### PROBLEM TO SOLVE
Return the data that follows exactly, with each line intact.

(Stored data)
= Beginning of Section =

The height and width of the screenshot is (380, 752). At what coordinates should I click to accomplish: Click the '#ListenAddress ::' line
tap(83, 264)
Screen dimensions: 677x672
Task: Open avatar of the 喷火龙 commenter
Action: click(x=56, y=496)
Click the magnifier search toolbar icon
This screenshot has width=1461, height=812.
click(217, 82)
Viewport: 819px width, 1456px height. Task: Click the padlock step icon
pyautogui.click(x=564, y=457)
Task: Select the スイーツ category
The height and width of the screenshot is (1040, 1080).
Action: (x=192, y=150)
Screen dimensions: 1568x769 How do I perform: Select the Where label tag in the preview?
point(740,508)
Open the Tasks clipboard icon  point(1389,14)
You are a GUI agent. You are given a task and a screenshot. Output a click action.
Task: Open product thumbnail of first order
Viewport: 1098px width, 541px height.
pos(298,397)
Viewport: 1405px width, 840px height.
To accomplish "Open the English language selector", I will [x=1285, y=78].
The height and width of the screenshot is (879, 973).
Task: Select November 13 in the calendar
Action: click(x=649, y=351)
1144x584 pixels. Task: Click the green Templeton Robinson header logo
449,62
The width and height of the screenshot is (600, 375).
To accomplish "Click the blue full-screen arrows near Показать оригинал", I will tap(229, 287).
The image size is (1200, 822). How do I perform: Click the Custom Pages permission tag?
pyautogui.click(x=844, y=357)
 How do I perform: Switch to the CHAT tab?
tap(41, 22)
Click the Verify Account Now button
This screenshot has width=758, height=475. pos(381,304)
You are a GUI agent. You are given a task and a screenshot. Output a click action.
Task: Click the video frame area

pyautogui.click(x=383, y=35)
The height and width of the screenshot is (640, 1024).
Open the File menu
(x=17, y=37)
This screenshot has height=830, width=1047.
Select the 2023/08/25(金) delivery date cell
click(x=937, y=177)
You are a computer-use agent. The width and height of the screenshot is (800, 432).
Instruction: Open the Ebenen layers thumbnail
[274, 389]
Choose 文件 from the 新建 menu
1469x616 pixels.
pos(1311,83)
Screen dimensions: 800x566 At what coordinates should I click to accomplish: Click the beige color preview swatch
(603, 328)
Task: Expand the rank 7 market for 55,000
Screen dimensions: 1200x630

= End of Section =

### WRITTEN REPLY
The height and width of the screenshot is (380, 752). At what coordinates should I click to accomplish: Click the '#ListenAddress ::' line
tap(83, 264)
Screen dimensions: 677x672
Task: Open avatar of the 喷火龙 commenter
Action: click(x=56, y=496)
Click the magnifier search toolbar icon
This screenshot has width=1461, height=812.
click(217, 82)
Viewport: 819px width, 1456px height. Task: Click the padlock step icon
pyautogui.click(x=564, y=457)
Task: Select the スイーツ category
The height and width of the screenshot is (1040, 1080).
Action: (x=192, y=150)
Screen dimensions: 1568x769 How do I perform: Select the Where label tag in the preview?
point(740,508)
Open the Tasks clipboard icon  point(1389,14)
You are a GUI agent. You are given a task and a screenshot. Output a click action.
Task: Open product thumbnail of first order
Viewport: 1098px width, 541px height.
pos(298,397)
Viewport: 1405px width, 840px height.
To accomplish "Open the English language selector", I will [x=1285, y=78].
The height and width of the screenshot is (879, 973).
Task: Select November 13 in the calendar
Action: click(x=649, y=351)
1144x584 pixels. Task: Click the green Templeton Robinson header logo
449,62
The width and height of the screenshot is (600, 375).
To accomplish "Click the blue full-screen arrows near Показать оригинал", I will tap(229, 287).
The image size is (1200, 822). How do I perform: Click the Custom Pages permission tag?
pyautogui.click(x=844, y=357)
 How do I perform: Switch to the CHAT tab?
tap(41, 22)
Click the Verify Account Now button
This screenshot has width=758, height=475. pos(381,304)
You are a GUI agent. You are given a task and a screenshot. Output a click action.
Task: Click the video frame area

pyautogui.click(x=383, y=35)
The height and width of the screenshot is (640, 1024).
Open the File menu
(x=17, y=37)
This screenshot has height=830, width=1047.
Select the 2023/08/25(金) delivery date cell
click(x=937, y=177)
You are a computer-use agent. The width and height of the screenshot is (800, 432).
Instruction: Open the Ebenen layers thumbnail
[274, 389]
Choose 文件 from the 新建 menu
1469x616 pixels.
pos(1311,83)
Screen dimensions: 800x566 At what coordinates should I click to accomplish: Click the beige color preview swatch
(603, 328)
Task: Expand the rank 7 market for 55,000
Screen dimensions: 1200x630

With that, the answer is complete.